[Text to read]:

An-mei  told her daughter  Rose in Chapter 3  that  she has no wood,  that she does have a choice, to not MAKE a choice but simply to go along is wrong, and she knows how wrong it is because in the last chapter she has seen what happens in a  China where there truly WAS no choice except suicide. And she  uses    Fourth  Wife's example as to why not to choose, and that  to try to run away mentally, to cry to a psychiatrist, IS to choose, that's something we can all ponder.

How much of life's circumstances ARE under our control? Or is this another way of saying you can't help what happens to you but you can help what you do about  it?

At any rate, Rose listens to her mother and hers is the final chapter, in that she does stand up to Ted for what she wants, and that causes HER laughter so the book, our intricate Chinese puzzle box, ends with all 4 mothers having changed somewhere in the book,  and are influencing their daughters in Chapter 4 with the weight of their Chinese ancestors after all, who now have a voice too.

[Source excerpt]:
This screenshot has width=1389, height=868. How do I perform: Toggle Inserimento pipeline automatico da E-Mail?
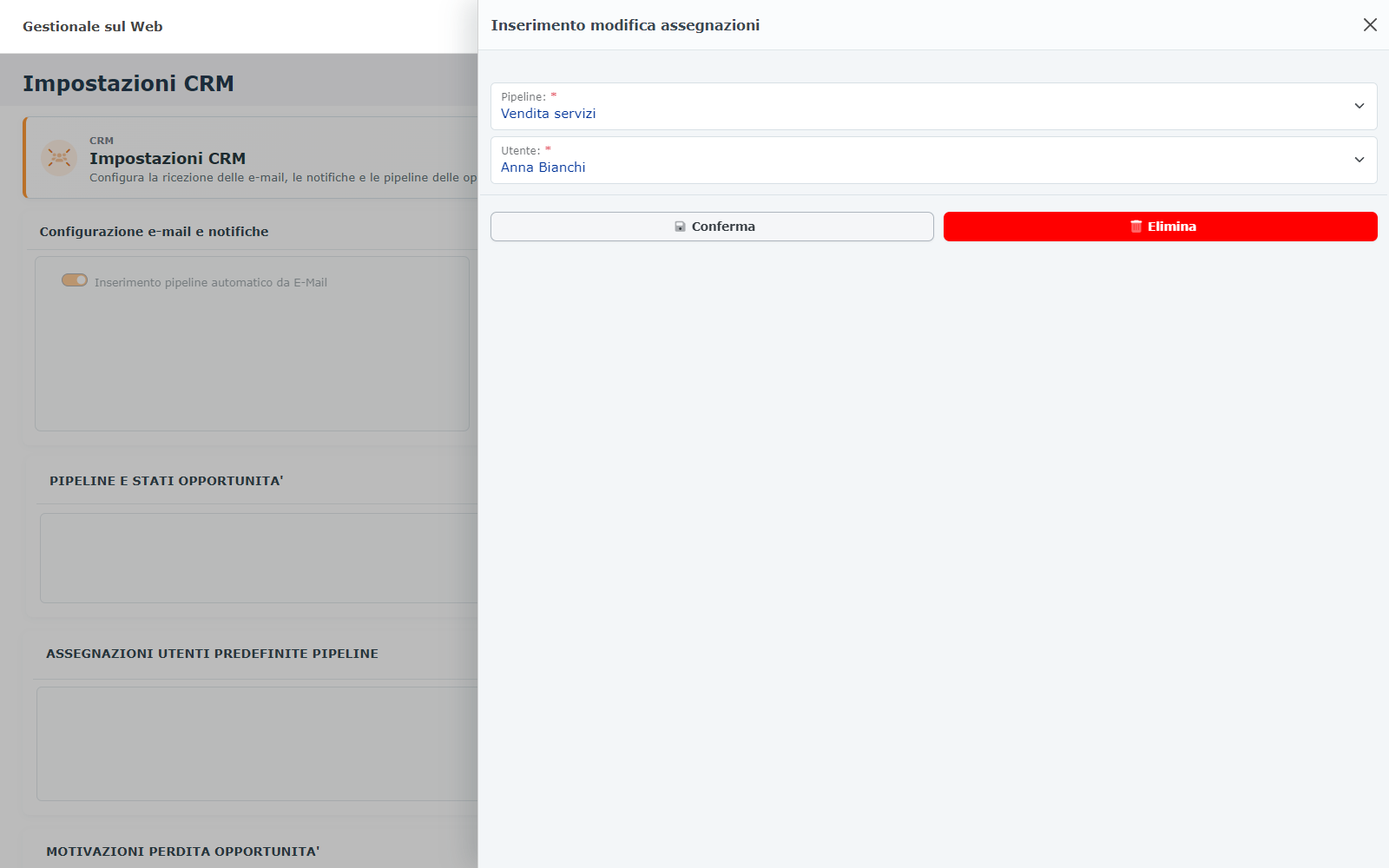click(x=75, y=280)
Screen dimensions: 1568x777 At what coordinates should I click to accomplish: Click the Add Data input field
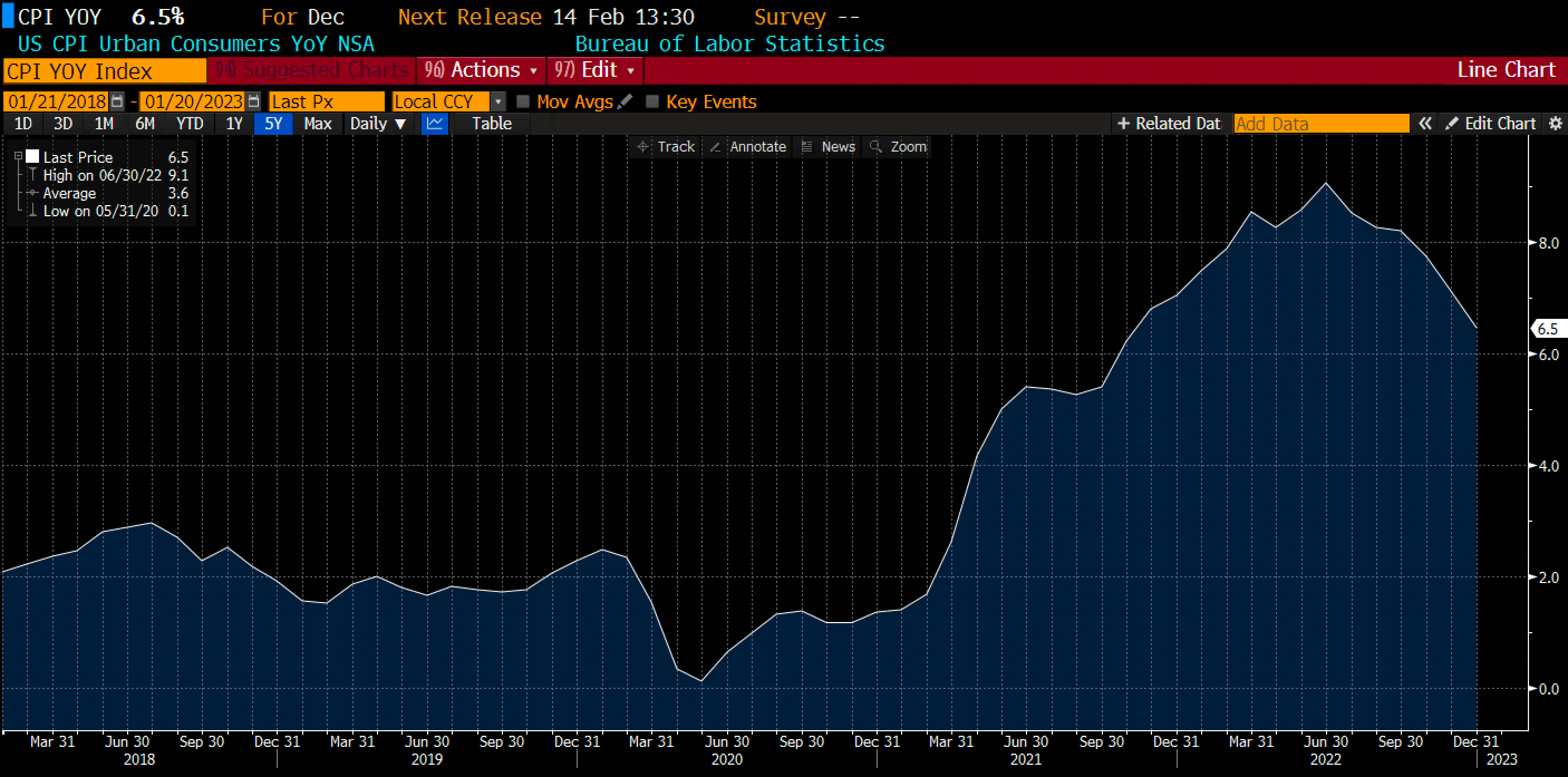pos(1321,124)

[Required task]: Pick up the commentary on An-mei, Rose, and the four mothers and continue it from its last sentence. The material above has no connection to the text about An-mei and Rose.

[Output for this exercise]:
At least that's what I got out of it.

I really enjoyed this book and this discussion, and I appreciate the great time you both put into this: you, Bellamarie,  with your painstaking (I know that took a lot of work) and impressive  analyses of the plot and the bewildering twists and turns, and you, Hats, with  your stunning posts and your taking the time to even post at all. Hope your son is doing better, this morning.

So now the question IS: this book is listed on PBSs Great American Reads, and I wonder if you think it should be included there, and why?

In other words, what are your final thoughts about the book itself?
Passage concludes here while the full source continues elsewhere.